Der Slowake war schon immer fokussiert, hatte ein Ziel vor Augen - egal, ob bei Bregenz, Rapid, Augsburg, Sturm, Austria, Wacker oder im slowakischen Nationalteam.

Mittlerweile ist Hlinka kurz vor seinem 40. Geburtstag plötzlich Cheftrainer, die Wahl fiel auf den First Vienna Football Club, in der 2. Landesliga.

Eine "Wunschlösung", wie sich General-Manager Gerhard Krisch freute. Doch die Entscheidung ist Hlinka nicht leicht gefallen.

Lieber Chef in der 2. Landesliga, als Co in der 2. Liga

Nach seiner aktiven Karriere sammelte der langjährige Österreich-Legionär Erfahrungen als Sportdirektor in Tschechien bei Dukla Prag, dann zeigte er vergangene Saison als Co-Trainer beim Zweitligisten SC Wiener Neustadt an der Seite von Roman Mählich auf.

Dann stellte sich plötzlich die Zukunftsfrage: Weiterhin das Beiwagerl sein oder ab sofort selbst die erste Geige spielen? Hlinka entschied sich dafür, zum Chefbetreuer aufzusteigen, die Geschicke vollends in seine Hände zu nehmen und mit der Vienna einem Traditionsverein in Nöten zu helfen.

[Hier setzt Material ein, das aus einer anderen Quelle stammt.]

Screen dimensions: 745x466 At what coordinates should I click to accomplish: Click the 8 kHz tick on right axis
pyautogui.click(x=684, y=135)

Dass er dafür einen Rückschritt von der zweithöchsten Spielklasse in die 2. Landesliga riskierte, stellte für den Slowaken kein großes Thema dar. Im Gegenteil, er erinnerte sich an die Anfänge der Trainerkarriere von Peter Stöger, der auch mit kleinen Schritten sich immer weiter nach oben arbeitete und unter anderem bei der Vienna oder dem GAK seine Zelte aufgeschlagen hatte, ehe ihm bei der Austria und dem 1. FC Köln der absolute Durchbruch gelang.

"Das hat mich immer gereizt und angezogen"

Deshalb begründet auch Hlinka: "Für mich spielt das keine Rolle. Peter Stöger hat selber einmal gesagt, dass es keine Rolle spielt, ob man eine Mannschaft in der deutschen Bundesliga zu betreuen hat oder in der Regionalliga in Österreich. Man hat nach wie vor 25 Spieler zur Verfügung und die musst du halt führen können. Das ist auch das, was mich immer gereizt und angezogen hat. Es war immer mein Traum, nach meiner aktiven Karriere als Trainer zu arbeiten."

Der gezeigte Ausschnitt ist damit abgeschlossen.